### PROBLEM STATEMENT
The result should be every line of the listing that holds the word "give".

### MATERIAL PROVIDED

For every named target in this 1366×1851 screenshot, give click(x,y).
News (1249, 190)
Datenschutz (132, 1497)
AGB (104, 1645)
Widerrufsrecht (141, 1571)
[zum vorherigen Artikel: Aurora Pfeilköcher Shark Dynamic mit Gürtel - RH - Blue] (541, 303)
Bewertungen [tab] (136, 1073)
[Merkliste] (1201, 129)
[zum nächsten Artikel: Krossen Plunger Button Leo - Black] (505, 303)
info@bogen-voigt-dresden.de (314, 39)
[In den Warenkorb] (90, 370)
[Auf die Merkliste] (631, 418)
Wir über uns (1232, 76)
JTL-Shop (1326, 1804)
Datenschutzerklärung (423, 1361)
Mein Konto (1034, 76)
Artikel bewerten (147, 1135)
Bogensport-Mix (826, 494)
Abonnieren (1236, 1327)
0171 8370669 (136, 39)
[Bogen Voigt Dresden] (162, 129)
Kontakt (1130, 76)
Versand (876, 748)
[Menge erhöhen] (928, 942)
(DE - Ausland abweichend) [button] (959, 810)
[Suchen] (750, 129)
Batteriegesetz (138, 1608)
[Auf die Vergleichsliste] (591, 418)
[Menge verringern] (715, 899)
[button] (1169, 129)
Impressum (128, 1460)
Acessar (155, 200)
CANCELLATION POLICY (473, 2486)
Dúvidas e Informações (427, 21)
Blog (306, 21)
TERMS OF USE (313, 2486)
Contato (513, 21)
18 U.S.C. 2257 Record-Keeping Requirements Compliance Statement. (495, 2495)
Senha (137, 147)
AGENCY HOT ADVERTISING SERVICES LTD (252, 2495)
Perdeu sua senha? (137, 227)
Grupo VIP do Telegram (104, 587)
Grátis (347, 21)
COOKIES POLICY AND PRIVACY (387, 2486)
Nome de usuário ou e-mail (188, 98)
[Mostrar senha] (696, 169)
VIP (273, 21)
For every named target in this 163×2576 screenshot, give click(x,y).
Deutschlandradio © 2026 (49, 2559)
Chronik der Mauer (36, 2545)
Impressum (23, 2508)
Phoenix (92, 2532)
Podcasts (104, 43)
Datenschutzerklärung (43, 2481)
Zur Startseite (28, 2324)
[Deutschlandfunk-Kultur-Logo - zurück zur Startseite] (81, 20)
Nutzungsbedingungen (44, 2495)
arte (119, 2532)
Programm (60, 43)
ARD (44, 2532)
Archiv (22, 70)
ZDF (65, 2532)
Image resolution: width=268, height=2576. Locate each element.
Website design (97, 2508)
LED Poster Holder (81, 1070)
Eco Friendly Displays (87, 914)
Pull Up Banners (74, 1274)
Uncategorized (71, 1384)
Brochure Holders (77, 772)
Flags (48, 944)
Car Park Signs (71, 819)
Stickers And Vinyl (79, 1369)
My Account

### REPLY TO THE EXERCISE
For every named target in this 1366×1851 screenshot, give click(x,y).
For every named target in this 163×2576 screenshot, give click(x,y).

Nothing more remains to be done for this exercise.